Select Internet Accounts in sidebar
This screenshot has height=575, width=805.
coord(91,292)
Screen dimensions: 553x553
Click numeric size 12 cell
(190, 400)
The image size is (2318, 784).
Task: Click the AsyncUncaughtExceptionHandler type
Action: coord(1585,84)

---

TASK DIRECTIONS = Please give a word-for-word repetition of the lines from the one containing "This screenshot has height=575, width=805." through the last line of the data above, including both, and nothing besides.

SOLUTION TO THIS PROBLEM =
This screenshot has height=575, width=805.
coord(91,292)
Screen dimensions: 553x553
Click numeric size 12 cell
(190, 400)
The image size is (2318, 784).
Task: Click the AsyncUncaughtExceptionHandler type
Action: coord(1585,84)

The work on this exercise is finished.